=== Tasks and exercises ===
1. Output, word for word, the part of the forum thread on smoking bacon that opens with the words "Disco,I'm curing my" and closes with "looking like yours.".
2. Return the lines of the entries that begin with the line containing "This screenshot has height=449, width=674." and end with the line containing "The height and width of the screenshot is (784, 1544).", both included, with nothing altered.
--- Begin Extract provided ---
It is a fun project but ask around. There is an addiction to making bacon problem.


----------



## newsmokerky

I have thoroughly enjoyed following your instructions. My bacon just hit 140 IT on second smoke. Gonna set it out to cool and put in fridge over night. Thank you


----------



## newsmokerky

My first bacon.


----------



## ironhorse07

Great job on the bacon. Now I need to make some room in the freezer to get a new batch going.


----------



## disco

newsmokerky said:


> My first bacon.


Nice job on the bacon! Great colour! Please post the sliced shots when you get around to it! Also, you need to do your own post on making bacon. We all do it a little different in different rigs. It is nice to learn from others efforts!


----------



## newsmokerky

I have a thread on my bacon experience.  Just wanted to give you kudos for the instruction.


----------



## disco

Sorry!


----------



## newsmokerky

disco said:


> Sorry!


Don't be, it's all good.  Thanks again!


----------



## Carpenter Gary

Disco,I'm curing my first batch of bacon right now following your instructions on here,I should be ready to go by next Friday.Hoping it turns out looking like yours.


----------



## HowlingDog

Thank you for posting and sharing your experience.  Very helpful!  I am out of bacon at the moment and have had a chance to get to Costco for a slab.


----------



## disco

HowlingDog said:


> Thank you for posting and sharing your experience.  Very helpful!  I am out of bacon at the moment and have had a chance to get to Costco for a slab.


Thanks for the kind words!


----------



## Omnivore

Finally hot smoking the belly today (feels like it's been in the fridge forever!) and wondering how long it usually takes you to get to an IT of 130F.

Also when left in the fridge over night before slicing, do you leave it unwrapped?

Thanks!


----------



## disco

The length varies depending on the thickness of your pork and your smoking unit. I usually get it there in 4 to 6 hours.

I let it cool to room temperature and wrap when letting it sit overnight.


----------



## Bearcarver

Omnivore said:


> Finally hot smoking the belly today (feels like it's been in the fridge forever!) and wondering how long it usually takes you to get to an IT of 130F.
> 
> Also when left in the fridge over night before slicing, do you leave it unwrapped?
> 
> Thanks!




I have to add to Disco's answer:
I used to put my Smoked Bacon in my Basement Meat Fridge "Uncovered" until slicing time.
However since I got rid of that Fridge, when I put the Smoked Bacon in "Our" Kitchen Fridge, I cover it with plastic wrap until slicing time, so I don't get yelled at for making the whole Fridge smell like Hickory Smoke.

Bear


----------



## Omnivore

Bearcarver said:


> I have to add to Disco's answer:
> I used to put my Smoked Bacon in my Basement Meat Fridge "Uncovered" until slicing time.
--- End Extract provided ---
--- Begin Supplied data ---
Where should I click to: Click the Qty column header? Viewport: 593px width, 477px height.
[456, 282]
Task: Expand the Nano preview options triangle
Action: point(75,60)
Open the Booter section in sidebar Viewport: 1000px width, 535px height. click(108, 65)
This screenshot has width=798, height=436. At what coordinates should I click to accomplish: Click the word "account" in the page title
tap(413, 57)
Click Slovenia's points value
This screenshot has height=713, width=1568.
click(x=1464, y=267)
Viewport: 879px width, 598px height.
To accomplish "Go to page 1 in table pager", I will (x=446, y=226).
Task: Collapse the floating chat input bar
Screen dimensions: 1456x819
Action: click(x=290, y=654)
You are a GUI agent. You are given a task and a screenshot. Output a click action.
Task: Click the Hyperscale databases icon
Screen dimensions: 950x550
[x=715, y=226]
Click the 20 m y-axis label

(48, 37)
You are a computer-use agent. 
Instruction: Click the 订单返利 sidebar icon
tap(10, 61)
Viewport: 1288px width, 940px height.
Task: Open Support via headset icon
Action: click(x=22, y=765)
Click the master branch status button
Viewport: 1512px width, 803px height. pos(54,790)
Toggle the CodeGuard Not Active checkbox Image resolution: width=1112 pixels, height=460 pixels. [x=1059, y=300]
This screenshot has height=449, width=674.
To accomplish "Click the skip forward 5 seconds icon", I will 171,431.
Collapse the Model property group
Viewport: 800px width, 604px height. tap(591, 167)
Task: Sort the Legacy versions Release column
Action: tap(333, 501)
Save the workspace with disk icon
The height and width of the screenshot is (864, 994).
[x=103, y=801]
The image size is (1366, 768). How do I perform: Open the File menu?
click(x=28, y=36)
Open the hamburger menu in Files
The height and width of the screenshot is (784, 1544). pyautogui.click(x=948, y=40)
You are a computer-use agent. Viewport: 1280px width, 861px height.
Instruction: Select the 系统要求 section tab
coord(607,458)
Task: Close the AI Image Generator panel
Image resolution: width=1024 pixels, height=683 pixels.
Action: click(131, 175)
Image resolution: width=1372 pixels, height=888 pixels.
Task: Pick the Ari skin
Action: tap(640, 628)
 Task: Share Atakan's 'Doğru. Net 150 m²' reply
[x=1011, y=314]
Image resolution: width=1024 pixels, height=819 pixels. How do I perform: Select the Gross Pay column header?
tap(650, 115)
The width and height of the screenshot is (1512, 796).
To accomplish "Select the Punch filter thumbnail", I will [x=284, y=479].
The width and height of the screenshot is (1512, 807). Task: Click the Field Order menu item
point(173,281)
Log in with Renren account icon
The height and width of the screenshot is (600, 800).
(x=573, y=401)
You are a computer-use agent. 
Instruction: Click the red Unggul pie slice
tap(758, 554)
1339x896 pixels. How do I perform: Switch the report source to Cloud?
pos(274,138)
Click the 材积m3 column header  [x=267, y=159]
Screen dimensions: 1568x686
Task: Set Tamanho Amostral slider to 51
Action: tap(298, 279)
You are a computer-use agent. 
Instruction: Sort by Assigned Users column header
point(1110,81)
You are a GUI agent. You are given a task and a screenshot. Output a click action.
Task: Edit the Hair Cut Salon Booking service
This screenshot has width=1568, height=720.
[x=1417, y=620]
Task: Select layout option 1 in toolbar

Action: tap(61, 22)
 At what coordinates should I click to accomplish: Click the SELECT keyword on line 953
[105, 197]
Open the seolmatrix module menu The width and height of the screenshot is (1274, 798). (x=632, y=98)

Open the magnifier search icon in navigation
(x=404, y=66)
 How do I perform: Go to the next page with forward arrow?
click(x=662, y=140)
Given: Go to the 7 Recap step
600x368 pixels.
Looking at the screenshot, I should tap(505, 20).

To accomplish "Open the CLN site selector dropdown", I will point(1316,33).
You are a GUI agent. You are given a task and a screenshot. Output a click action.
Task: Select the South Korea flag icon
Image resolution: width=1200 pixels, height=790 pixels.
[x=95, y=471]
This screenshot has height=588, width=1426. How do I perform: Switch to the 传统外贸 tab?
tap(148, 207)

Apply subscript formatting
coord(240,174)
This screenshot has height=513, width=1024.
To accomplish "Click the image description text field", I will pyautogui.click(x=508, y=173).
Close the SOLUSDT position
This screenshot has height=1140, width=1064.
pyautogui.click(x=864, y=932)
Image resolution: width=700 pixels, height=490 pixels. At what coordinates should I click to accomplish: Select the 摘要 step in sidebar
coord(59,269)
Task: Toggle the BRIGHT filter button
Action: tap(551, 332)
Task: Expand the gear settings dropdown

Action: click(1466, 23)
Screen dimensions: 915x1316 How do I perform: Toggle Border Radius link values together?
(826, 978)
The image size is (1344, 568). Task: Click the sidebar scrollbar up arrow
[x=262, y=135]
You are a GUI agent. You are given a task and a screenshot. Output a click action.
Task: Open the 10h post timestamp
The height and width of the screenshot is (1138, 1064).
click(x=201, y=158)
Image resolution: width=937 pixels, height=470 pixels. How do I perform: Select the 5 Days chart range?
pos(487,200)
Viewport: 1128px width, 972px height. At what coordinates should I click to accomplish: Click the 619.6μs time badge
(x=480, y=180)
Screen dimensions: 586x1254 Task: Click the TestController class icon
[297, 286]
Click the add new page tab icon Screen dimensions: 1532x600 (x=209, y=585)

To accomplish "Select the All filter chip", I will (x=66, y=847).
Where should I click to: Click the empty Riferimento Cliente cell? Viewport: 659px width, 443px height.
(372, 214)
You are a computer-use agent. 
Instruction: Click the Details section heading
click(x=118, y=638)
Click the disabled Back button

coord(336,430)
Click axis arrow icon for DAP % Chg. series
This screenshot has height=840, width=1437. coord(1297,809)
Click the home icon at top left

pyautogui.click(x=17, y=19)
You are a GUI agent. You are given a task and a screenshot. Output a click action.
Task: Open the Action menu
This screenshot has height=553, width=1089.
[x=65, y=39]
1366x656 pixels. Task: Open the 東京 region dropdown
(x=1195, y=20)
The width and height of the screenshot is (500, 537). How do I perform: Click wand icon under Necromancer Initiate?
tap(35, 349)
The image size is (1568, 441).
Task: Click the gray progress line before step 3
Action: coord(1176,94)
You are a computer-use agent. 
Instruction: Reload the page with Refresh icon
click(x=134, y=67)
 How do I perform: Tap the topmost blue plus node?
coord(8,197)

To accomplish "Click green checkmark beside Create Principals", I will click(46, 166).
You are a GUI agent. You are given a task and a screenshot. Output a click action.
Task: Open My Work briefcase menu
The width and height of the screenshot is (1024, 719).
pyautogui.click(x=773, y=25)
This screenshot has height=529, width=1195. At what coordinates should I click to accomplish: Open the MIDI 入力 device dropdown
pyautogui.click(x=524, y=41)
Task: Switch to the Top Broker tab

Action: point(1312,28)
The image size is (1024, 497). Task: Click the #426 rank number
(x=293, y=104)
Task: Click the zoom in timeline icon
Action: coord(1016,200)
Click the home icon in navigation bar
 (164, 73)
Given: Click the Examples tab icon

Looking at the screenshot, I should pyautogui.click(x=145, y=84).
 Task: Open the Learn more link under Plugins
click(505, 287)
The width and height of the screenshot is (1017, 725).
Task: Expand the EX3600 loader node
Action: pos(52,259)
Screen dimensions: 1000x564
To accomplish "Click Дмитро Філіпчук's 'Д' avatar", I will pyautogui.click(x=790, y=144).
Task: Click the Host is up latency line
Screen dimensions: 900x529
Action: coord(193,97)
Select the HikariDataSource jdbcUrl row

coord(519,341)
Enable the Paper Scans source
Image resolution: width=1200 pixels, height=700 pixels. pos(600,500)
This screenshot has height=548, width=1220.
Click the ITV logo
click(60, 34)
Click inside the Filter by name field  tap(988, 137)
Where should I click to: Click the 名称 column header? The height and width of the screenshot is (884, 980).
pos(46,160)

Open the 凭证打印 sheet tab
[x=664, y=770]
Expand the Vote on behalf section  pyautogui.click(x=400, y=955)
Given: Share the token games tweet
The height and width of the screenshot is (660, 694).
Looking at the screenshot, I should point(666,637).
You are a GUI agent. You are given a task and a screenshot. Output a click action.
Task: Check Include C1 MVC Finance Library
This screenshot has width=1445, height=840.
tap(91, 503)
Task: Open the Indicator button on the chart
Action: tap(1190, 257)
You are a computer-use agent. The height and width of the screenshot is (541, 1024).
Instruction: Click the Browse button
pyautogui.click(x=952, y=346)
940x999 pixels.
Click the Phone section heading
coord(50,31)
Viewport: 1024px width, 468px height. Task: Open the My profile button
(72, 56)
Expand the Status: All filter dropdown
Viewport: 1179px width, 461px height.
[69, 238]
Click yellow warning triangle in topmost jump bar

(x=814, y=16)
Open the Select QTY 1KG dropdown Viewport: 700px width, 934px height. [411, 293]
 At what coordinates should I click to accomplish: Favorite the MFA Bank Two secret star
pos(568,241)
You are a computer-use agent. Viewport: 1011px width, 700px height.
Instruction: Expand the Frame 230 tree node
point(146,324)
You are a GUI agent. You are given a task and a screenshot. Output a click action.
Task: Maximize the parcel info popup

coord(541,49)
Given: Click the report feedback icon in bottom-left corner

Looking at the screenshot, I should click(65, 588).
--- End Supplied data ---
=== Solutions for each task ===
1.
Disco,I'm curing my first batch of bacon right now following your instructions on here,I should be ready to go by next Friday.Hoping it turns out looking like yours.

2.
This screenshot has height=449, width=674.
To accomplish "Click the skip forward 5 seconds icon", I will 171,431.
Collapse the Model property group
Viewport: 800px width, 604px height. tap(591, 167)
Task: Sort the Legacy versions Release column
Action: tap(333, 501)
Save the workspace with disk icon
The height and width of the screenshot is (864, 994).
[x=103, y=801]
The image size is (1366, 768). How do I perform: Open the File menu?
click(x=28, y=36)
Open the hamburger menu in Files
The height and width of the screenshot is (784, 1544). pyautogui.click(x=948, y=40)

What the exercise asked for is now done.